“She is so sorry,” pleaded Molly; “she says she will do anything you wish, and attend to all your orders, if she may only stay.”

“But, sweet one, you seem to forget that I cannot go against my principles, however much I may be sorry for Betty. She should not have given way to ill-temper, as I said before; although I never liked her, and considered her a most inefficient servant, thoroughly spoilt by having had no mistress for so long, I should have borne with her—at least, I think I should—as long as I could. Now I have all but engaged Maria, who was under-housemaid at the Towers; so don’t let me hear any more of Betty’s sorrow, or anybody else’s sorrow, for I’m sure, what with your dear papa’s sad stories and other things, I’m getting quite low.”

Molly was silent for a moment or two.

“Have you quite engaged Maria?” asked she.

“No—I said ‘all but engaged.’ Sometimes one would think you did not hear things, dear Molly!” replied Mrs. Gibson petulantly. “Maria is living in a place where they don’t give her as much wages as she deserves. Perhaps they can’t afford it, poor things! I’m always sorry for poverty, and would never speak hardly of those who are not rich; but I have offered her two pounds more than she gets at present, so I think she’ll leave. At any rate, if they increase her wages, I shall increase my offer in proportion; so I think I’m sure to get her. Such a genteel girl!—always brings in a letter on a salver!”

“Poor Betty!” said Molly softly.

“Poor old soul! I hope she’ll profit by the lesson, I’m sure,” sighed out Mrs. Gibson; “but it’s a pity we hadn’t Maria before the county-families began to call.”

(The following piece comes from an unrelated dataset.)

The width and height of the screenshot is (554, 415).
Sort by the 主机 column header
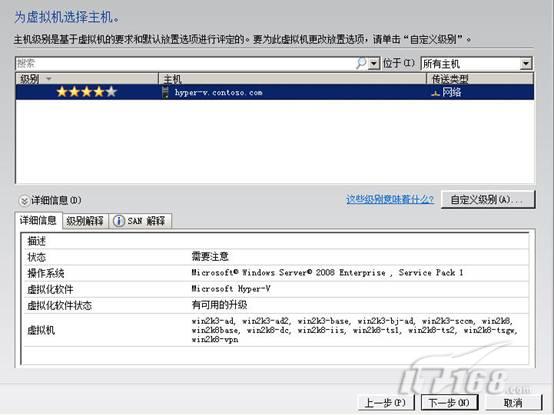293,78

Mrs. Gibson had been highly gratified by the circumstance of so many calls “from county-families.” Her husband was much respected; and many ladies from various halls, courts, and houses, who had profited by his services towards themselves and their families, thought it right to pay his new wife the attention of a call, when they drove into Hollingford to shop. The state of expectation into which these calls threw Mrs. Gibson rather diminished Mr. Gibson’s domestic comfort. It was awkward to be carrying hot, savoury- smelling dishes from the kitchen to the dinning-room at the very time when high-born ladies, with noses of aristocratic refinement, might be calling. Still more awkward was the accident which happened in consequence of clumsy Betty’s haste to open the front door to a lofty footman’s ran-tan, which caused her to set down the basket containing the dirty plates right in his mistress’s way, as she stepped gingerly through the comparative darkness of the hall; and then the young men, leaving the dinning-room quietly enough, but bursting with long-repressed giggle, or no longer restraining their tendency to practical joking, no matter who might be in the passage when they made their exit! The remedy proposed by Mrs. Gibson for all these distressing grievances was a late dinner. The luncheon for the young men, as she observed to her husband, might be sent into the surgery. A few elegant cold trifles for herself and Molly would not scent the house, and she would always take care to have some little dainty ready for him. He acceded, but unwillingly; for it was an innovation on the habits of a lifetime, and he felt as if he should never be able to arrange his rounds aright, with this new-fangled notion of a six o’clock dinner.

“Don’t get any dainties for me, my dear; bread-and-cheese is the chief of my diet, as it was that of the old woman’s.”

“I know nothing of your old woman,” replied his wife; “but really I cannot allow cheese to come beyond the kitchen.”

“Then I’ll eat it there,” said he. “It’s close to the stable-yard; and, if I come in in a hurry, I can get it in a moment.”